Efforts to enhance Treg cell specificity, survival and function
Although Treg cells are demonstrating promising clinical results, additional modifications will likely be needed to improve the cells’ potency and persistence. The field is exploring the use of a broad range of Treg-promoting therapies to use in combination with Treg therapy.
One strategy involves low-dose IL-2 to boost Treg number and function. Indeed, several groups are developing IL-2 mimics to promote Treg cell expansion in vivo. Sonoma has investigated the combination of low-dose IL-2 with polyclonal Tregs 67, suggesting that IL-2 can be incorporated into Treg therapy by developing engineered Tregs that secrete IL-2 and overexpress an IL-2 receptor on their surface 66.
An alternative strategy is to enforce expression of transcription factor FOXP3, which serves as a master regulator of Treg development and function, to promote persistence 26. Casebia Therapeutics has explored this strategy and is possibly developing FOXP3-overexpressing Treg cell therapies, but this has not been confirmed 66.
Optimising CAR-co-stimulatory endodomain design is being explored in the oncology field and has been exploited in next-generation CAR-T therapies. Whether expression of these co-stimulatory endodomains via CARs on Tregs enhances their function in a similar manner to those found on CAR-T cells is yet to be seen 58.
Overall, autoimmune disorders have a higher safety bar than cancer as they are not immediately life-threatening.
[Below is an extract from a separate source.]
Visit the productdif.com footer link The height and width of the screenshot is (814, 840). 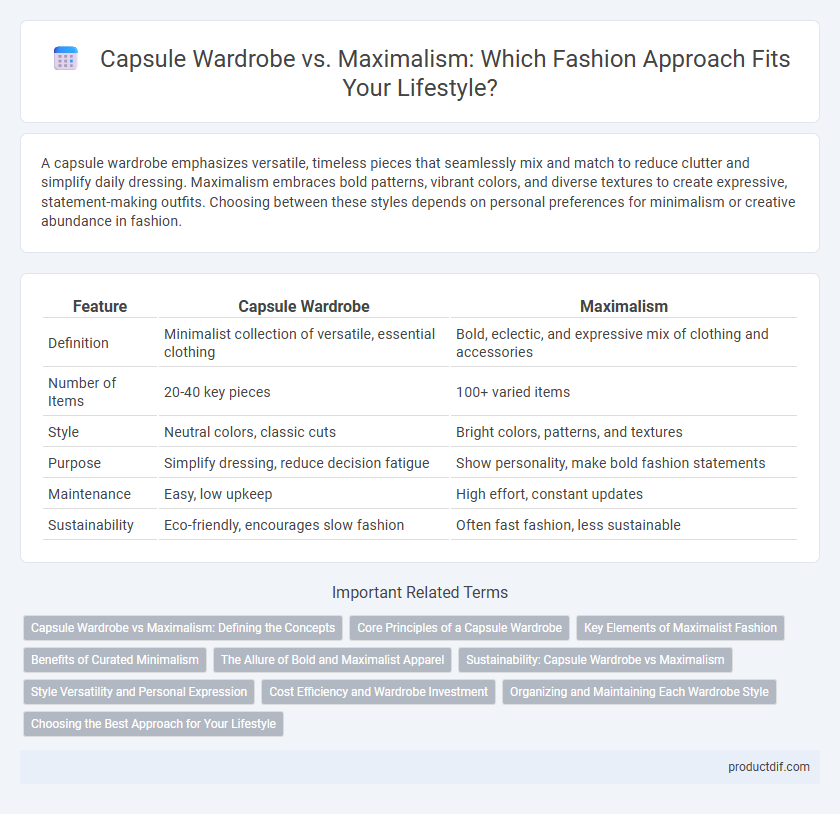click(768, 767)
Additionally, the risk of CAR-T-induced cytokine release syndrome in autoimmune disorders is significantly lower 66. However, the long-term immunosuppressive phenotype of Treg cells is unclear due to their high plasticity 34. Treg cells have shown to become unstable in murine models, whereby they lost expression of FOXP3 and converted to effector-like T cells 68. This problem is compounded by the chronic nature of autoimmune diseases, requiring Treg therapies to be long acting.
Several safety switch programs have been developed for CAR effector T cells to block potential adverse effects that could also be used in CAR-Tregs 26. For example, Bellicum Pharmaceuticals has developed CaspaCIDe, a safety switch technology. Alternatively, engineering CAR-Tregs to maintain FOXP3 expression could mitigate conversion 69.
Ultimately, the potential to alleviate these chronic diseases using cell-based therapies is enormous, with the field of autoimmune disease being one of the largest pharmaceutical markets in the world. Moreover, the quick evolution of CAR-T cells into the clinic in cancer has informed the community of the pitfalls associated with delivering an effective and safe treatment; applying these to CAR-Treg therapy will accelerate their clinical use. CAR-Tregs currently require further refinement including the need to maximize their suppressive function and stability, and better understand their homing capacity and persistency 58.